For the verification of accuracy of present numerical method to solve flow model of nanofluid toward a stretching cylinder, a comparison is done with numerical outcomes of \(f^{{\prime \prime }} \left( 1 \right)\) and \(- \theta^{{\prime }} \left( 1 \right)\) for numerous values of Re and Pr, respectively, with the results of Refs. [1, 2, 5, 14] under some special cases. Tables 4 and 5 are constructed for comparison of the numerical outcomes of both \(f^{{\prime \prime }} \left( 1 \right)\) and \(- \theta^{{\prime }} \left( 1 \right)\) with exiting values. Also, Fig. 3 is created as a proof for the accuracy of the present numerical approach. Here, heat transfer coefficient \(- \theta^{{\prime }} \left( 1 \right)\) is compared for various value of Pr. In detail, we have considered MHD boundary layer flow of silver–water nanofluid over a stretching cylinder. In addition, under no-slip boundary condition, if we substitute \(M = Ec = Q = S = \varphi = 0\), Eqs. (6) and (11) reduce to the fluid problem considered by Wang [1]. If we consider impermeable surface along with \(M = {\text{Ec}} = Q = Vs = Ts = \varphi = 0\), Eq. (6) and Eq. (11) reduces to the flow model given by Ishak et al. [2]. In the absence of slip and magnetic field, by setting \({\text{Ec}} = Q = S = \varphi = 0\), we obtained the case (see Ref. [5]) in which base fluid flow under an impermeable flat stretching surface. One can note that if \(M = 0\) (stretching cylinder without MHD), the present problem reduces to the work of Pandey and Kumar [14]. As in the present study, numerical solution is obtained through shooting technique, our results slightly vary with the results of Wang [1], Ishak et al. [2], Ahmed et al. [5] and Pandey and Kumar [14]. In fact, such type of solution depends on the initial guess values which obviously can’t be exact. Hence, a slight difference due to tolerance error in the present data is observed in Tables 4 and 4. The present scrutiny shows excellent agreement with the results of Refs. [1, 2, 5, 14] for both physical quantities (\(f^{{\prime \prime }} \left( 1 \right)\) and \(- \theta^{{\prime }} \left( 1 \right)\)) which leads to surety of the current work (Table 5).

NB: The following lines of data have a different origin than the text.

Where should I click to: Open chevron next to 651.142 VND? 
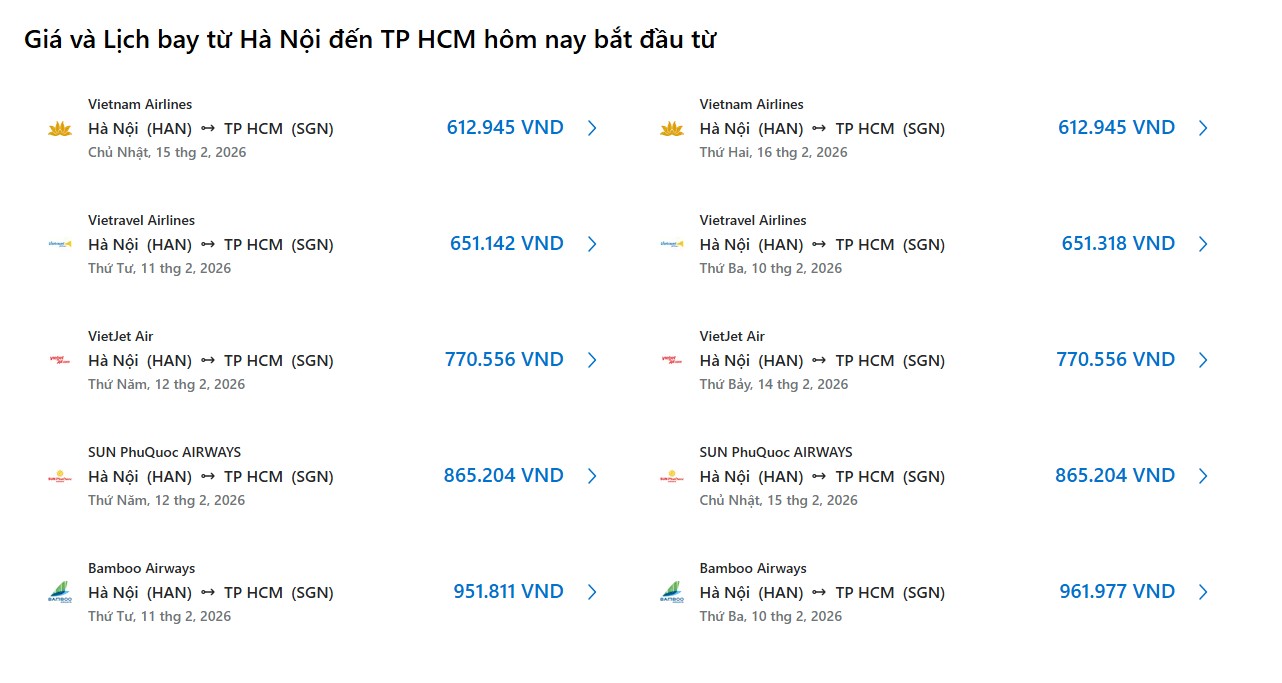coord(592,244)
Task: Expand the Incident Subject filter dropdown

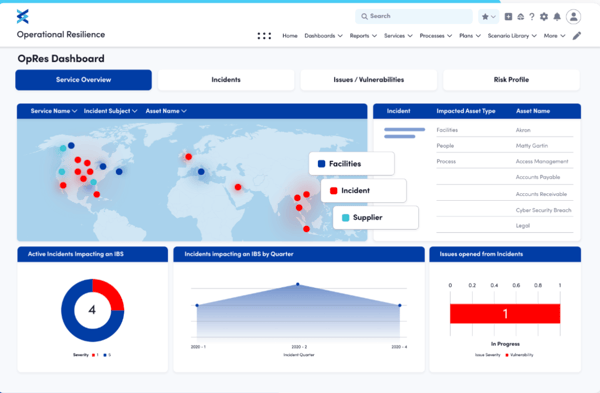Action: (x=110, y=111)
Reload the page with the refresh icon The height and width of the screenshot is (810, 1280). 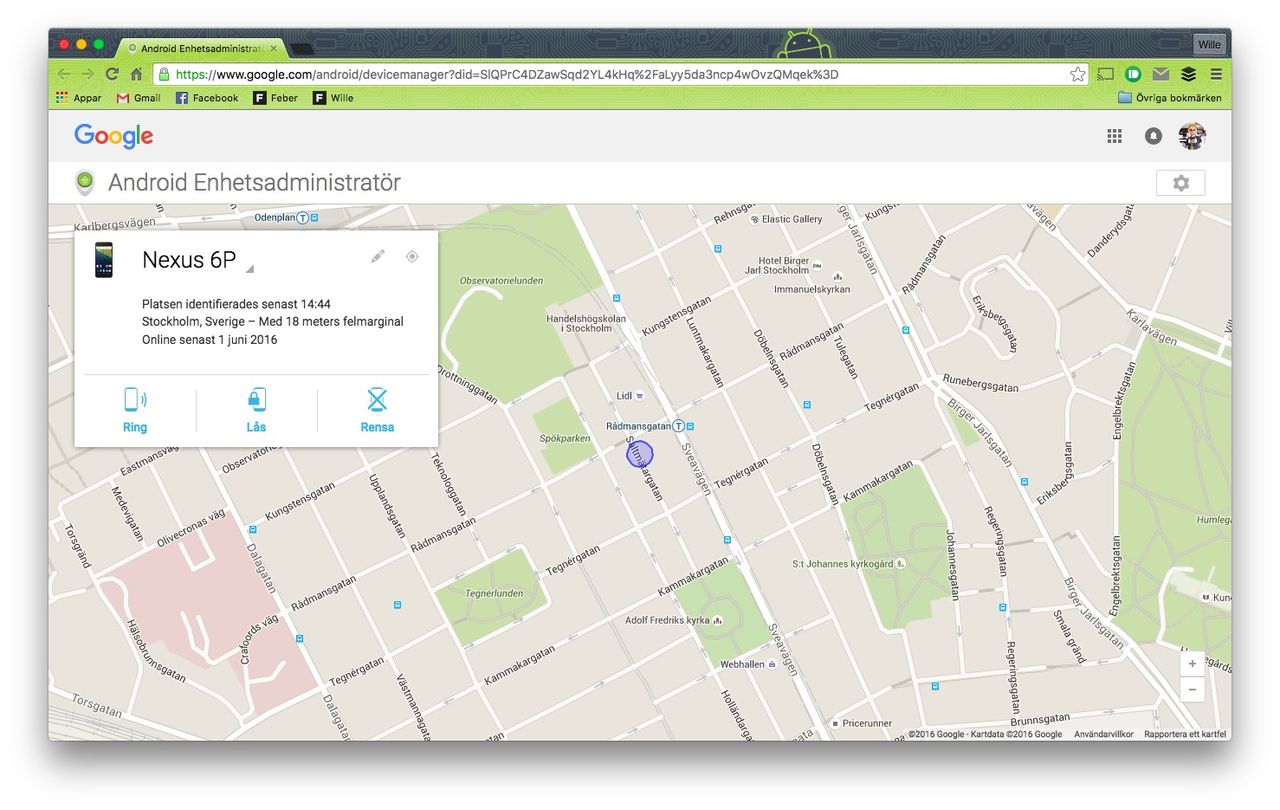point(112,73)
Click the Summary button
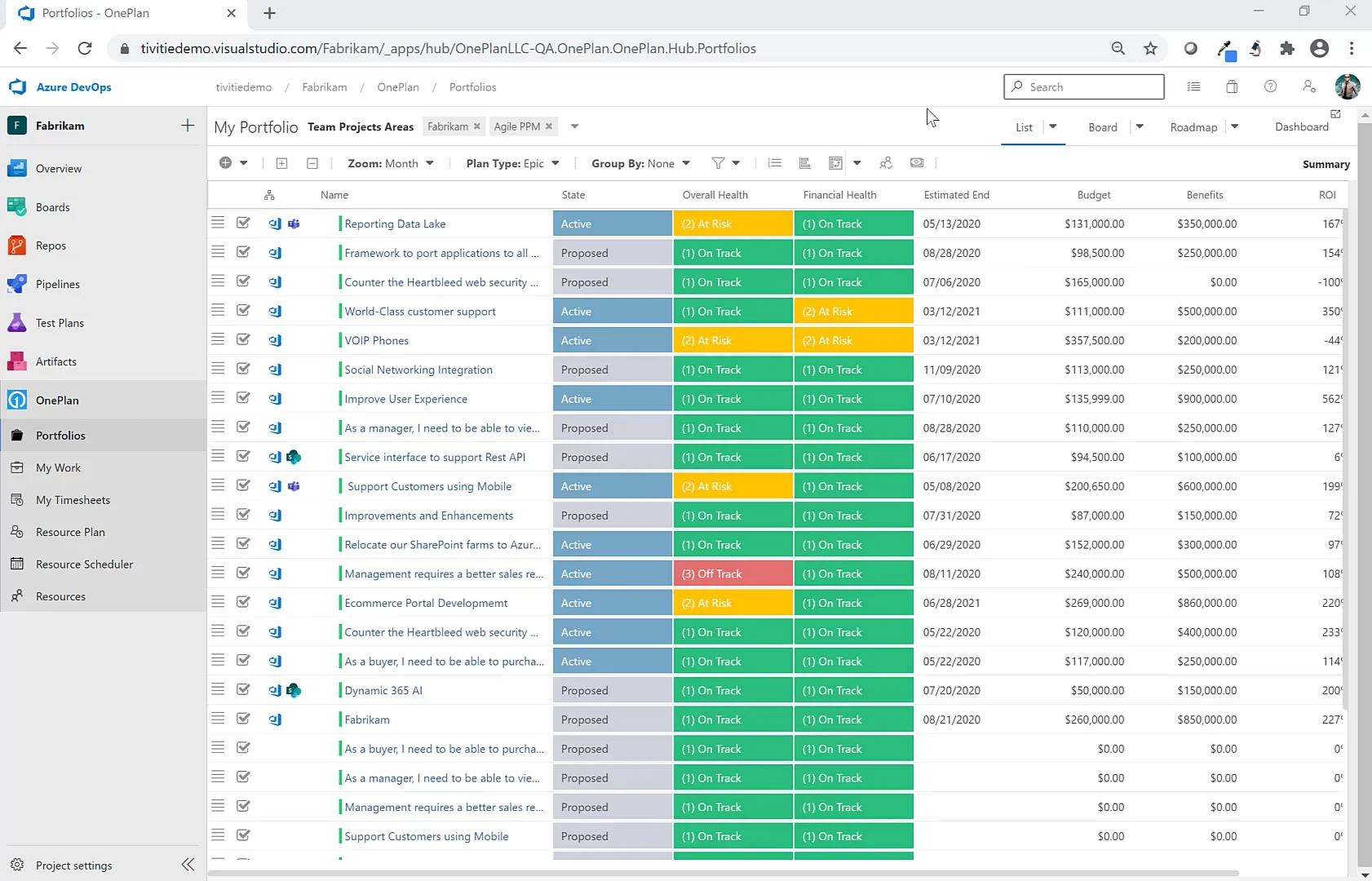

Table 4 Comparison of numerical values of \(f^{{\prime \prime }} \left( 1 \right)\), for regular fluid \(\left( {\varphi = 0} \right)\) with various values of Reynolds number, when \(\Pr = 0.7\)
Table 5 Comparison of numerical values of \(- \theta '\left( 1 \right)\), for regular fluid \(\left( {\varphi = 0} \right)\) with various values of Prandtl number, when \(\text{Re} = 10\)
Fig. 3
figure 3

Variation in the value of \(- \theta^{{\prime }} \left( 1 \right)\) due to Pr

5 Results and discussion

This section is devoted to visualize the influence of physical parameters on velocity distribution and nanofluid temperature profile. The present investigation also deals with two models, which are denominated as Model I and Model II, where Model I and Model II correspond to spherical- and cylindrical-shaped nanoparticles, respectively. Also, they have dissimilar dynamic viscosity and thermal conductivity on the basis of their diverse physical structures of Ag nanoparticles. During this whole process of numerical computations, we have chosen H2O as base fluid; consequently, the default values are kept as \(\Pr = 6.2\) and \(\text{Re} = 5\). Also, dimensionless quantity \(\eta_{\infty } = 6\) is fixed in the entire work. The relevant physical factors such as velocity slip \(\left( {Vs} \right)\) lie in the domain of [0.2, 0.6] and thermal slip parameter \(Ts \in \left[ {0.2,\,\,0.6} \right]\). Furthermore, the mathematical measures of other important parameters are \(1 \le M \le 5\), \(- 2 \le Q \le 2\), \(0.2 \le Ec \le 1.0\) and \(- 0.1 \le S \le 0.1\). The role of volumetric fraction of silver–liquid \(\varphi\) is inspected in range \(0.05 \le \varphi \le 0.20\), where \(\varphi = 0\) is the case of base fluid. Any changes in default values are mentioned in the appropriate figures or tables. Also, in all of the graphical outlines, a solid line indicates the Model I, while dashed line represents the same for Model II. The impacts of pertinent dynamic factors on velocity profiles and temperature fields are exhibited through Figs. 4, 5, 6, 7, 8, 9, 10, 11, 12 and 13. For both models, the behavior of heat transfer rate is listed in Table 6 for assorted numeric quantities of parameters \(Vs\), \(Ts\), \(M\), \(Ec\), \(Q\), \(S\) and \(\varphi\) of nanosilver particles. From the table, when \(Vs\) and \(S\left( { > 0} \right)\) increase, we observe that the absolute value of heat transfer coefficient \(\left( { - \theta^{{\prime }} \left( 1 \right)} \right)\) increases. Moreover, the table shows that the Nusselt number of flow field decreases as the values of \(Ts\), \(M\), Ec and \(Q\) increase.

Fig. 4
figure 4

Variation in velocity profiles due to \(Vs\) for different models

Fig. 5
figure 5

Variation in velocity profiles due to \(M\) for different models

Fig. 6
figure 6

Variation in velocity profiles due to \(S\) for different models

Fig. 7
figure 7

Variation in velocity profiles due to \(\varphi\) for different models

Fig. 8
figure 8

Variation in temperature profiles due to \(Ts\) for different models

Fig. 9
figure 9

Variation in temperature profiles due to \(M\) for different models

Fig. 10
figure 10

Variation in temperature profiles due to Ec for different models

Fig. 11
figure 11

Variation in temperature profiles due to \(S\) for different models

Fig. 12
figure 12

Variation in temperature profiles due to \(Q\) for different models

Fig. 13
figure 13

Variation in temperature profiles due to \(\varphi\) for different models

Table 6 Several values of \(- \theta^{{\prime }} \left( 1 \right)\) for both models, when \(\Pr = 6.2\) and \(\text{Re} = 5.0\)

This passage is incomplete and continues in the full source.